For your convenience, we provide a bash script that downloads a sample video and runs the one-shot example:
cd examples
./one_shot.sh
with the following output:
[download] Destination: input/selective_attention_test.mp4
...
[download] 100% of 2.63MiB in 00:00:00 at 5.80MiB/s
Downloading https://github.com/ultralytics/assets/releases/download/v8.3.0/yolo11n.pt to '.../mirk/mirk/models/yolo11n.pt'...
100%|███████| 5.35M/5.35M [00:00<00:00, 7.07MB/s]
video 1/1 (frame 1/2447) .../mirk/examples/input/selective_attention_test.mp4: 480x640 (no detections), 172.3ms
video 1/1 (frame 2/2447) .../mirk/examples/input/selective_attention_test.mp4: 480x640 (no detections), 145.1ms
video 1/1 (frame 3/2447) .../mirk/examples/input/selective_attention_test.mp4: 480x640 (no detections), 134.0ms
...
video 1/1 (frame 361/2447) .../mirk/examples/input/selective_attention_test.mp4: 480x640 5 persons, 160.9ms
Found person in frame 360 with confidence 0.88
Saved frame to: output/detected_person_frame_360.jpg
Question: What are the people doing in the image?
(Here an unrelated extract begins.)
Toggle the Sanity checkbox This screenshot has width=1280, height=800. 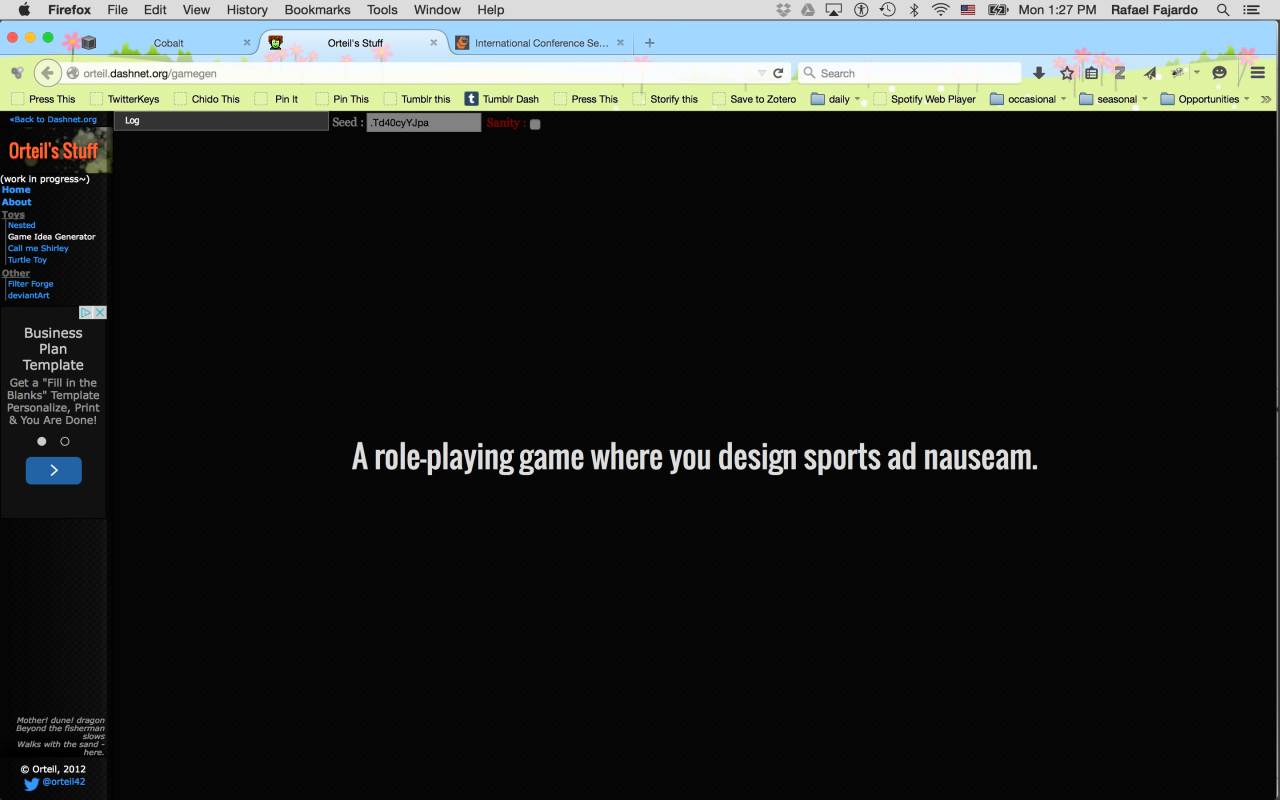tap(535, 124)
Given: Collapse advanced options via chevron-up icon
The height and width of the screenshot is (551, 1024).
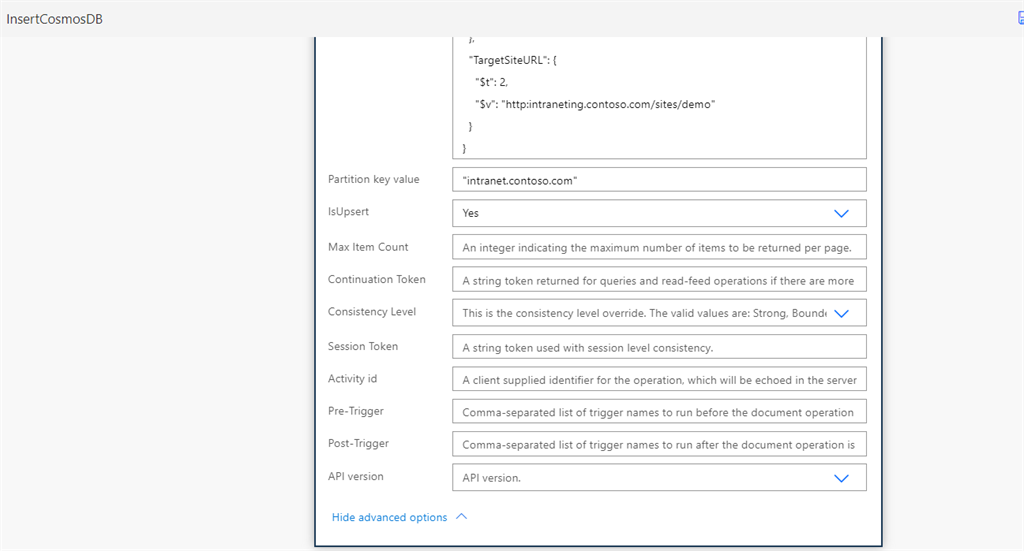Looking at the screenshot, I should [462, 516].
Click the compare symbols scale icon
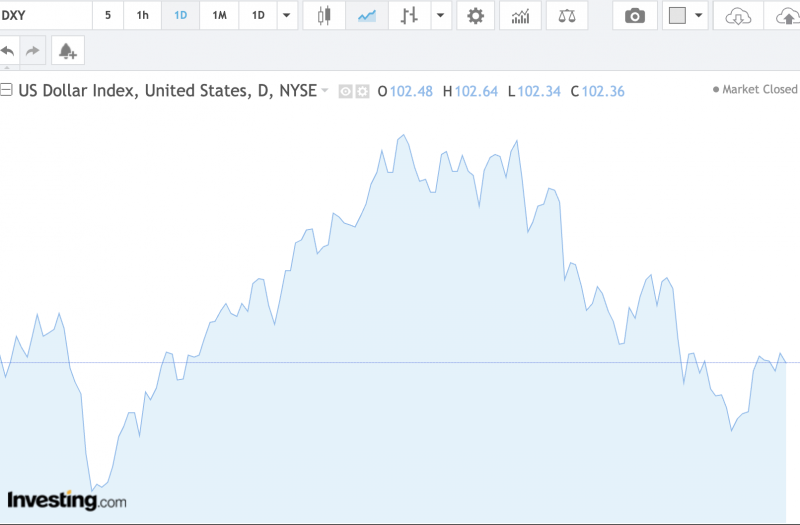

Answer: The people in the image are playing with basketballs, passing them to each other. There is a group of individuals, and some are walking while others are engaged in the activity. It's a scene from a well-known experiment involving selective attention.
Mirk uses the following APIs:
You need to set up your own credentials for OpenAI API. See .env.example file.
You don't need to set up credentials for YOLO.